Carbon Calculators & Embodied Carbon Analysis
We use software that can easily compare the embodied carbon impact of various construction methods and options throughout a project, allowing control and sight of the carbon impact of design choices through the very earliest stages. This analysis considers the carbon emissions associated with the materials used in construction, including manufacturing, transportation, and disposal. This analysis allows the practice to identify areas where they can reduce the carbon footprint of their projects.
Fabric First Design
Bowman Riley adopts a fabric-first approach to designing buildings. This approach focuses on creating a high-performance building envelope that reduces energy consumption and improves indoor air quality. It involves using sustainable materials, such as low-impact insulation and airtight membranes, to create an energy-efficient and environmentally friendly building.
Passive House is a rigorous energy-efficient building standard that reduces the ecological footprint of buildings while providing superior comfort and indoor air quality. We are proud to have two members of the Bowman Riley team who have obtained the Passive House qualifications Mark Hayton and Daniel Postill, allowing us to deliver Passive House projects and incorporate efficiencies brought about by Passive House design in all of our projects.

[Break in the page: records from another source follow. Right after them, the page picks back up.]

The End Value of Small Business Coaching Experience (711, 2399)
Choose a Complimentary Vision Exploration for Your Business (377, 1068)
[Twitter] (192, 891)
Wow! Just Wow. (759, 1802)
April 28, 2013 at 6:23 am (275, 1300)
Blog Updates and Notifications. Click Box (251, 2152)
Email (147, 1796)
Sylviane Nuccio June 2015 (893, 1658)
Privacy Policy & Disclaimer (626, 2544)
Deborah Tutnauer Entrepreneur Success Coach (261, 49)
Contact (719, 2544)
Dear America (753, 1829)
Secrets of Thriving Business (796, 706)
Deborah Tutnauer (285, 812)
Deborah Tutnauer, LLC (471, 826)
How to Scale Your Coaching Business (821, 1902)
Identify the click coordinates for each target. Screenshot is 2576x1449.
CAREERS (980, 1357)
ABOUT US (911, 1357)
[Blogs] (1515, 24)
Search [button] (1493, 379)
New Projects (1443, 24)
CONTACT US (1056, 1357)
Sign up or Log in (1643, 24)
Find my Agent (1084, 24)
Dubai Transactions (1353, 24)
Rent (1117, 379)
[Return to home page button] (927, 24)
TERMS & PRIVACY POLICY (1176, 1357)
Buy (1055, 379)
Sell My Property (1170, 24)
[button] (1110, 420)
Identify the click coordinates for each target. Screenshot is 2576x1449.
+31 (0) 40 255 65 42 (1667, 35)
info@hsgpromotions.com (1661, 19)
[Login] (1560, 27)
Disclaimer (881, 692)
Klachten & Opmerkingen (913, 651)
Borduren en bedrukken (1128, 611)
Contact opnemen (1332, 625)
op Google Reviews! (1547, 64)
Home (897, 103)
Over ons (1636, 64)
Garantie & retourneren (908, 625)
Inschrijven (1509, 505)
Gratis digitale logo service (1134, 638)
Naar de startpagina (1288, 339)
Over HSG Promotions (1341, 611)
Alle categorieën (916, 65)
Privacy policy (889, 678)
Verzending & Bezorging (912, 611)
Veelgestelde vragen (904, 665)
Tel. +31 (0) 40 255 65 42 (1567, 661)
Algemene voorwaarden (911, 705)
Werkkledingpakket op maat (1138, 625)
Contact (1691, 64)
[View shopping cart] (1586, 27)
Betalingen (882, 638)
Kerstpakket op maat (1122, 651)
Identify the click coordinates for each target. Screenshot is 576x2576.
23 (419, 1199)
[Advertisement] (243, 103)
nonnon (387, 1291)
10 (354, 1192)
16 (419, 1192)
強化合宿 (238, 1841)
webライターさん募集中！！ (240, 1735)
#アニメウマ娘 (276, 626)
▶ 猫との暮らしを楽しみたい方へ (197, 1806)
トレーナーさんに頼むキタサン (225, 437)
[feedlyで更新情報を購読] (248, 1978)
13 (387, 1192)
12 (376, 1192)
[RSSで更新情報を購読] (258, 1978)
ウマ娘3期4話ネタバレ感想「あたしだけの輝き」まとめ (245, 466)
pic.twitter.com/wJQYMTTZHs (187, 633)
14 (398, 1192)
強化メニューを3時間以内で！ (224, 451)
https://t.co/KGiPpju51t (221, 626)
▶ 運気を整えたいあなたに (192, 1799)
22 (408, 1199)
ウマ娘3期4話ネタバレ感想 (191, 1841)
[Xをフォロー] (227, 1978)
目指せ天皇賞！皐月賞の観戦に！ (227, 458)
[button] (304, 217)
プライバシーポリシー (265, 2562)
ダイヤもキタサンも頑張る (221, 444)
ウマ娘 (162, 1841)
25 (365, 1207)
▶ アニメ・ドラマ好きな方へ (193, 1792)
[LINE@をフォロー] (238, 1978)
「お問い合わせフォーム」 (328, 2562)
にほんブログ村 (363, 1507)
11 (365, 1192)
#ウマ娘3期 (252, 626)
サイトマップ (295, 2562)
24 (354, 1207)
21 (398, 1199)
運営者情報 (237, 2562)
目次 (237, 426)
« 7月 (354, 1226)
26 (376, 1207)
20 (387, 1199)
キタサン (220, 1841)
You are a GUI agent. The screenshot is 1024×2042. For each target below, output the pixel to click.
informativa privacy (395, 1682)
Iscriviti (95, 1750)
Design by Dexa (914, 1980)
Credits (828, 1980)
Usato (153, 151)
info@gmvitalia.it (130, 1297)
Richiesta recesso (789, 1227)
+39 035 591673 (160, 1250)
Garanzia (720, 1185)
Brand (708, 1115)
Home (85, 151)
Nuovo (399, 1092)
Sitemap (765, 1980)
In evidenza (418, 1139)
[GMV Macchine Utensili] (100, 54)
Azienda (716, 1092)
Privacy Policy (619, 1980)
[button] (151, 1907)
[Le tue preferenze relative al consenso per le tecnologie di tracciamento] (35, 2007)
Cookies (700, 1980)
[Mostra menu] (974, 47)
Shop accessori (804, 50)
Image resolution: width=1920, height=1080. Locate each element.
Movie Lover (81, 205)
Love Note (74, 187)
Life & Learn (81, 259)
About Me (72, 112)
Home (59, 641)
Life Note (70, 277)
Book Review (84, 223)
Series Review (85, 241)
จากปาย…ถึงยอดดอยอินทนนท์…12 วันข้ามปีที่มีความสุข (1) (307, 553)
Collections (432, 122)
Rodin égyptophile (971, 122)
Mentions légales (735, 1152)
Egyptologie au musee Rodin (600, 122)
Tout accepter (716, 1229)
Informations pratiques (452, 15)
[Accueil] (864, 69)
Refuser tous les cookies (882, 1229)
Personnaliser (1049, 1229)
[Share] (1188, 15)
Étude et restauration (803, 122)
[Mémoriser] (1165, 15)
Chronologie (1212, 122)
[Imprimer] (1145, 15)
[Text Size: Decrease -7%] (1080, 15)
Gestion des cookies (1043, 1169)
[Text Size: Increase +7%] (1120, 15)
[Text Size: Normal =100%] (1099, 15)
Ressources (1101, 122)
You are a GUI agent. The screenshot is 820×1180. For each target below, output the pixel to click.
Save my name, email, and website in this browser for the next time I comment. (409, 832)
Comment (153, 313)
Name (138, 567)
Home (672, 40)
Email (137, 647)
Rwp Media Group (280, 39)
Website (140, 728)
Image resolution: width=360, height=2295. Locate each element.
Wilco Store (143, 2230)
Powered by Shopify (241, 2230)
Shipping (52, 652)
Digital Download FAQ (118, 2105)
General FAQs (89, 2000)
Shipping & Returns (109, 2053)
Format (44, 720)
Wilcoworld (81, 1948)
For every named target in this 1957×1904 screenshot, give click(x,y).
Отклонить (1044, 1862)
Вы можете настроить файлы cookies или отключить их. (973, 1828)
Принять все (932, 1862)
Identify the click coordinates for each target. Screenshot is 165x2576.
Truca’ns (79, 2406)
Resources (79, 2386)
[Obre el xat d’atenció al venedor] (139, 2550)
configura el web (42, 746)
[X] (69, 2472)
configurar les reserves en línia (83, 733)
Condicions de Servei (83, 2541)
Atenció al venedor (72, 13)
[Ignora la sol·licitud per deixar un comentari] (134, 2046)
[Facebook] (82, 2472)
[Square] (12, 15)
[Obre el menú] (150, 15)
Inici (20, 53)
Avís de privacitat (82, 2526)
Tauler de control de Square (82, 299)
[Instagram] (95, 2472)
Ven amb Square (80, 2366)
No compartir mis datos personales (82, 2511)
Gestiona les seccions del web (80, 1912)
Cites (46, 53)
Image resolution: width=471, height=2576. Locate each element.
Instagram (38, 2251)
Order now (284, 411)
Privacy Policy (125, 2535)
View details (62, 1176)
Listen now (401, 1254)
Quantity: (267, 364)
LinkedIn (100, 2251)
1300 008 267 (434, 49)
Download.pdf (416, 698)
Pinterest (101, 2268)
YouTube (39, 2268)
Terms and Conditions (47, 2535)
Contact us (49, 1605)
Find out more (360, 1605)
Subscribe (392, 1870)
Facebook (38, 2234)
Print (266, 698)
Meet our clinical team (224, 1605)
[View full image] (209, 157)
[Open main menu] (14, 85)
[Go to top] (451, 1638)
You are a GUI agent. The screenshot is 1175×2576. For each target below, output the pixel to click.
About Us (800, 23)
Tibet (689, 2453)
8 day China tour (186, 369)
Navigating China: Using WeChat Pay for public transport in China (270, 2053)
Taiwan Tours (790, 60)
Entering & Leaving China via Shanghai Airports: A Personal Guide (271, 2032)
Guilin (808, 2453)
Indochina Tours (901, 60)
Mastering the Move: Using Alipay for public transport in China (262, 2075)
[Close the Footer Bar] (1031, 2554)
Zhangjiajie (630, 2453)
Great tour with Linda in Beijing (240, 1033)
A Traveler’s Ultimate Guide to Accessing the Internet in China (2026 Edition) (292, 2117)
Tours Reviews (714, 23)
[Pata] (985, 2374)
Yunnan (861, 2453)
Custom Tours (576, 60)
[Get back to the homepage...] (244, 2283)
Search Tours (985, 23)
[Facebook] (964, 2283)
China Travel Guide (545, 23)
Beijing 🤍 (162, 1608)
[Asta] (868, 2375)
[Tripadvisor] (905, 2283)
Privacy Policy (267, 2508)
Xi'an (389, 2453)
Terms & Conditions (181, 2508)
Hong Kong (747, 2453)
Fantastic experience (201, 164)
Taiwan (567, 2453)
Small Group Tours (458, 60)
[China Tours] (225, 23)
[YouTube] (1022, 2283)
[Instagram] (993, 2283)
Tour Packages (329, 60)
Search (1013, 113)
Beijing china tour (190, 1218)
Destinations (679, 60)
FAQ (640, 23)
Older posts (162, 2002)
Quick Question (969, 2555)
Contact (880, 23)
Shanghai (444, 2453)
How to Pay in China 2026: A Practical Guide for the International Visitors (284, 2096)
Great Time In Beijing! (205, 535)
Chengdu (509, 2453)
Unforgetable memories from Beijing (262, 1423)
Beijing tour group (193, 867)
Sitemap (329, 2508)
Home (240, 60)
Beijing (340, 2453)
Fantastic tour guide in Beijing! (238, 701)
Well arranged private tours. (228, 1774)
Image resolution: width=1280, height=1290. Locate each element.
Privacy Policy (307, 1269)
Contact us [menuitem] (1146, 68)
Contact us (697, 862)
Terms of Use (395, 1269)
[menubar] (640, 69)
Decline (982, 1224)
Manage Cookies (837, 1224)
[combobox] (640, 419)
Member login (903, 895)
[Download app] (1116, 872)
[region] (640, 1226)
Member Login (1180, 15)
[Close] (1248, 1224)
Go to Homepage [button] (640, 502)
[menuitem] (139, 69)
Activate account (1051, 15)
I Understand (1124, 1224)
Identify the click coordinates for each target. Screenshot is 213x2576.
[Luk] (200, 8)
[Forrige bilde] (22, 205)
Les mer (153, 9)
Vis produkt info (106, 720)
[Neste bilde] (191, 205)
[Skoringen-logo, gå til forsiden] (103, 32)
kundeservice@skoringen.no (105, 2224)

The benefits of Passive Houses include reduced energy consumption, lower carbon emissions, and improved air quality. Buildings that adhere to the Passive House standard have been shown to use 90% less energy for heating and cooling than conventional buildings. This gives a significant reduction in embodied carbon and also dramatically reduces the operating costs of a building, helping to reduce the stress of rising fuel costs on businesses and individuals and taking steps towards eliminating fuel poverty.
BREEAM, LEED, and Well Building Standard
Bowman Riley has experience in BREEAM, LEED, and Well Building Standard, which are internationally recognised sustainability assessment methods. These standards assess buildings’ environmental impact, health, and well-being, ensuring they meet a high-quality standard with minimal environmental impact.
We support and encourage biodiversity net gain on all their projects. Biodiversity net gain is the process of enhancing the natural environment through the design and construction of buildings. This process involves creating habitats for wildlife, planting native species, and reducing the impact of development on the local ecosystem. Creative opportunities to minimise the impact of our buildings on the surrounding habitats are always taken and implemented.
RIBA Stage 7 In-Use Analysis
Our projects do not end when we hand them over to the client. We are dedicated to following projects in use and analysing data to inform our future projects. Our BIM expertise can manage and monitor data for the building in service for clients. This helps to deliver on our promise of genuinely sustainable buildings with an observed, low-energy impact for years to come.